## Objective
Swap "gold" for "silver" in the items starting at the line that contains "The height and" and ending at the line that contains "Action: 1314,27", and write out those lines again with nothing else altered.

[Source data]
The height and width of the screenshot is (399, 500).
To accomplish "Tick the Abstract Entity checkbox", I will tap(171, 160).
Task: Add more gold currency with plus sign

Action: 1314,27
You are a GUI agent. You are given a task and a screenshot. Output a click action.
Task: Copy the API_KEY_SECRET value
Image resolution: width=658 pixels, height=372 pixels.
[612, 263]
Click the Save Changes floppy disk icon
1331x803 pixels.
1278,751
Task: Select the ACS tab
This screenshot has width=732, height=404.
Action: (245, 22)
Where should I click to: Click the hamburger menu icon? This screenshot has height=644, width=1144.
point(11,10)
--
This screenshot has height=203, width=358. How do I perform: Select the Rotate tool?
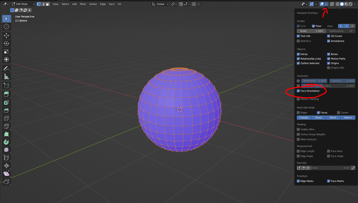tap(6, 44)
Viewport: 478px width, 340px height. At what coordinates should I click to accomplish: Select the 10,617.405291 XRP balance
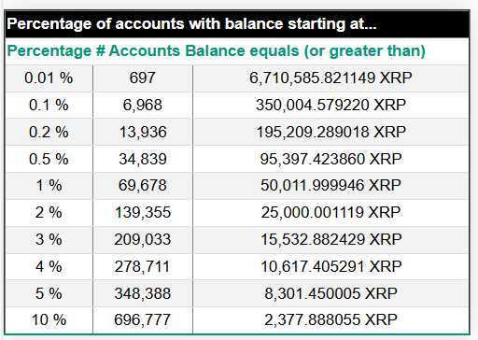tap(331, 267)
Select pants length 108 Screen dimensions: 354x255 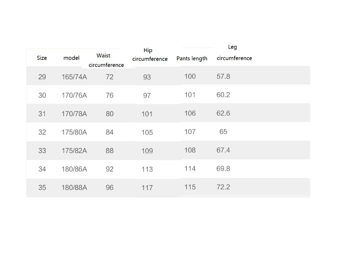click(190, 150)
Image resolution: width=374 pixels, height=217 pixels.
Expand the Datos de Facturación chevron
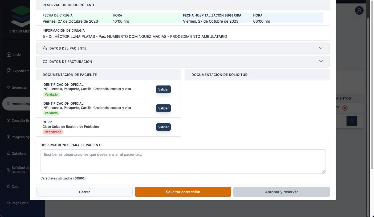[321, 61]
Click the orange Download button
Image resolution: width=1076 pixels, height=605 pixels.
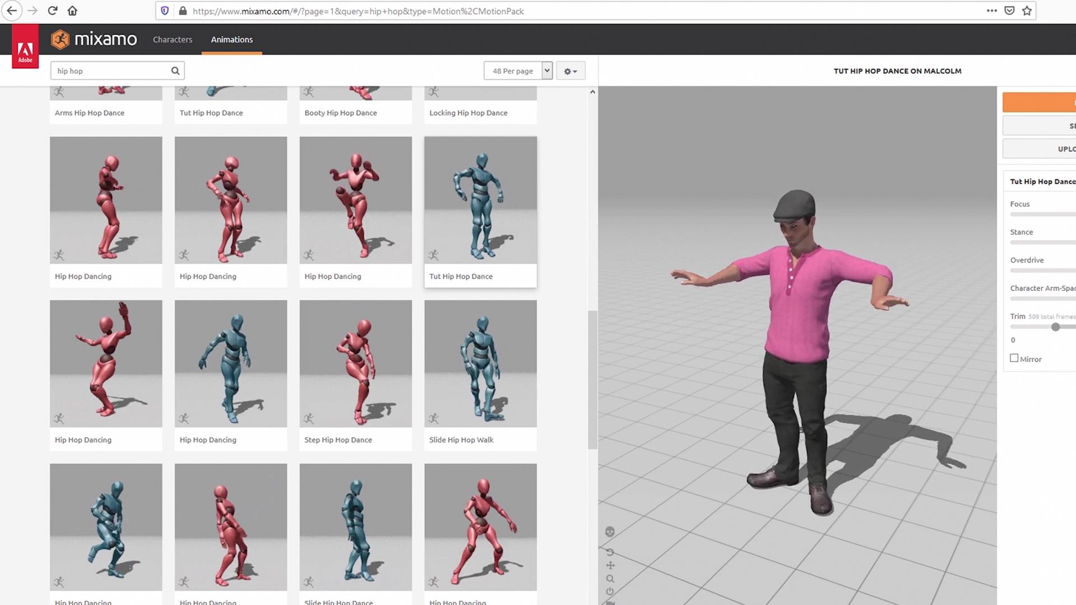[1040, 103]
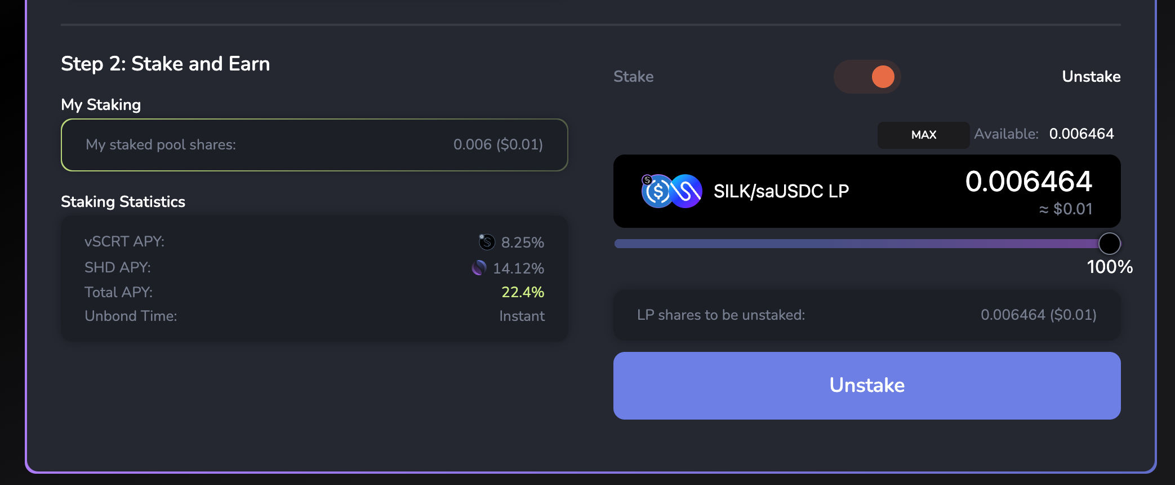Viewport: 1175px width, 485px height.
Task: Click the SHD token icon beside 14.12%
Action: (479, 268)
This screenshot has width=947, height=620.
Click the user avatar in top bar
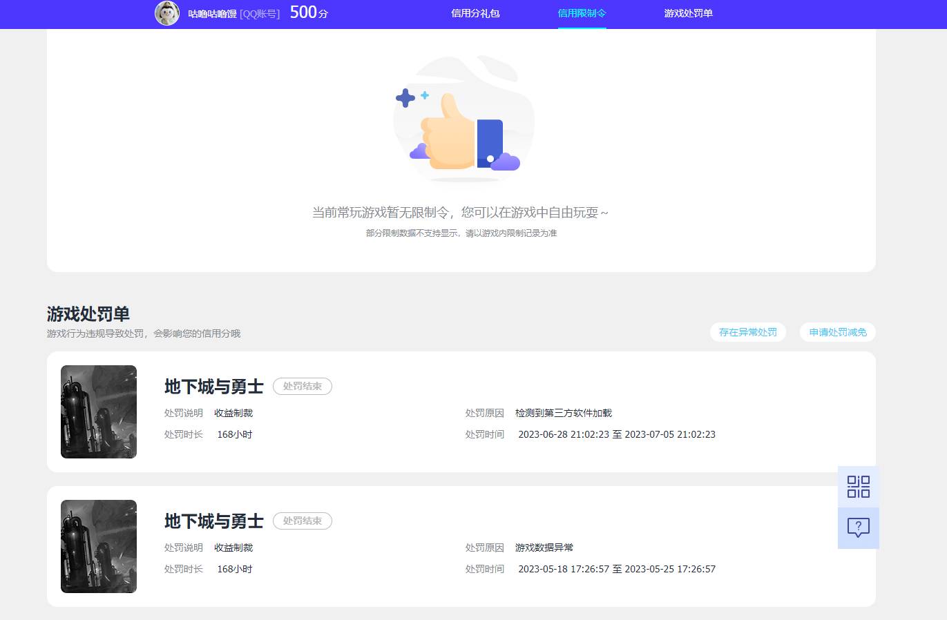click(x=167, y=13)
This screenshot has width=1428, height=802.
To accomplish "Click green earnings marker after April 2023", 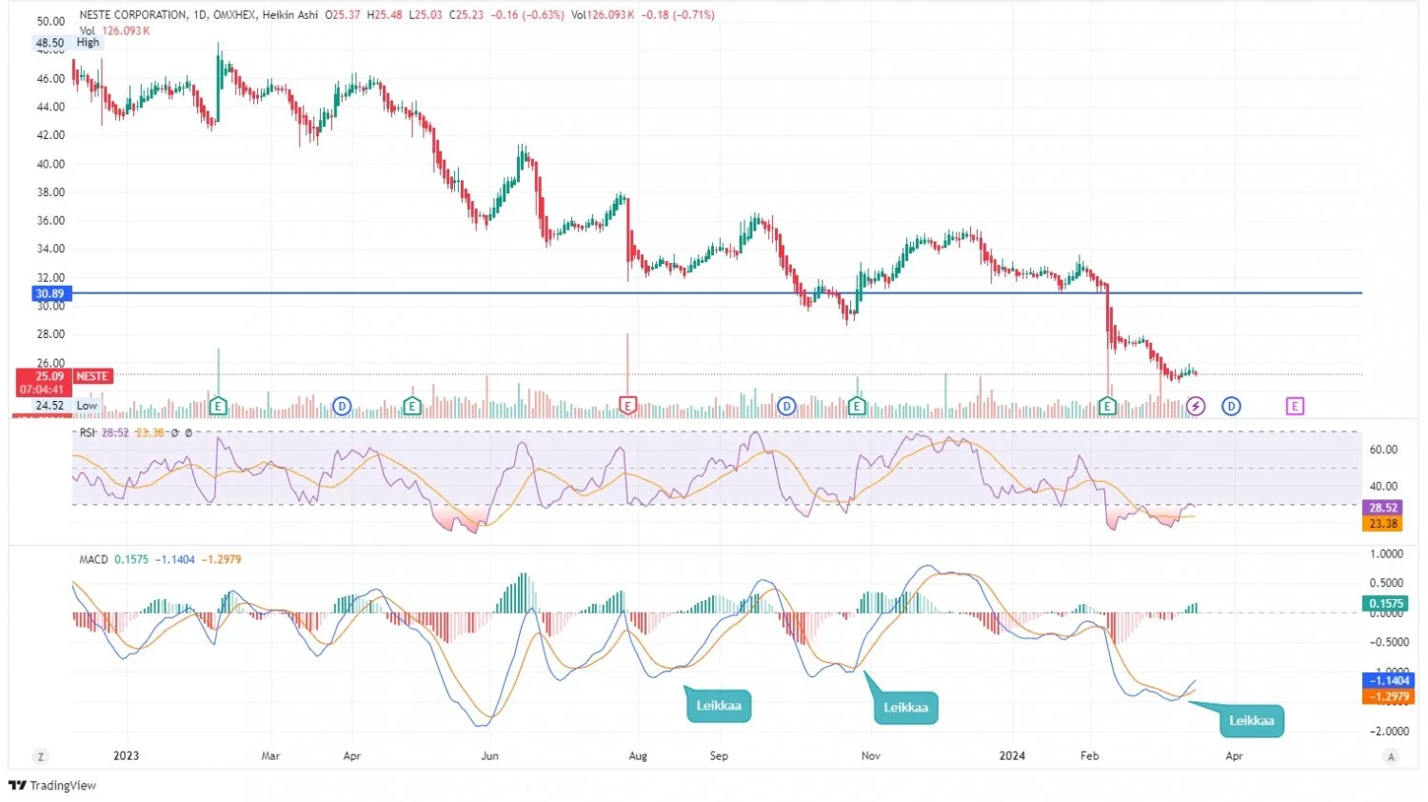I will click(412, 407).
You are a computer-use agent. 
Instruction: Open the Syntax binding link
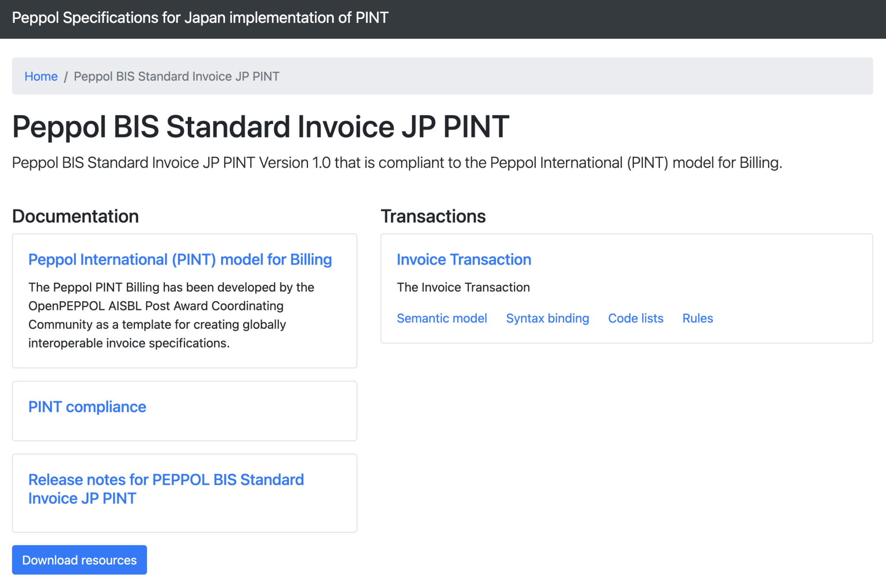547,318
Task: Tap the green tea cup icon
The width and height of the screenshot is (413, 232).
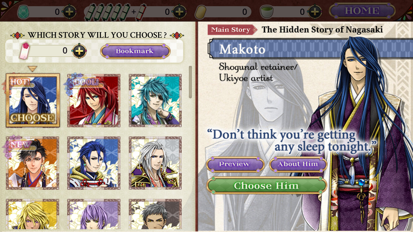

## Complete answer
The height and width of the screenshot is (399, 500).
To accomplish "Tick the Abstract Entity checkbox", I will tap(171, 160).
Task: Add more silver currency with plus sign

Action: 1314,27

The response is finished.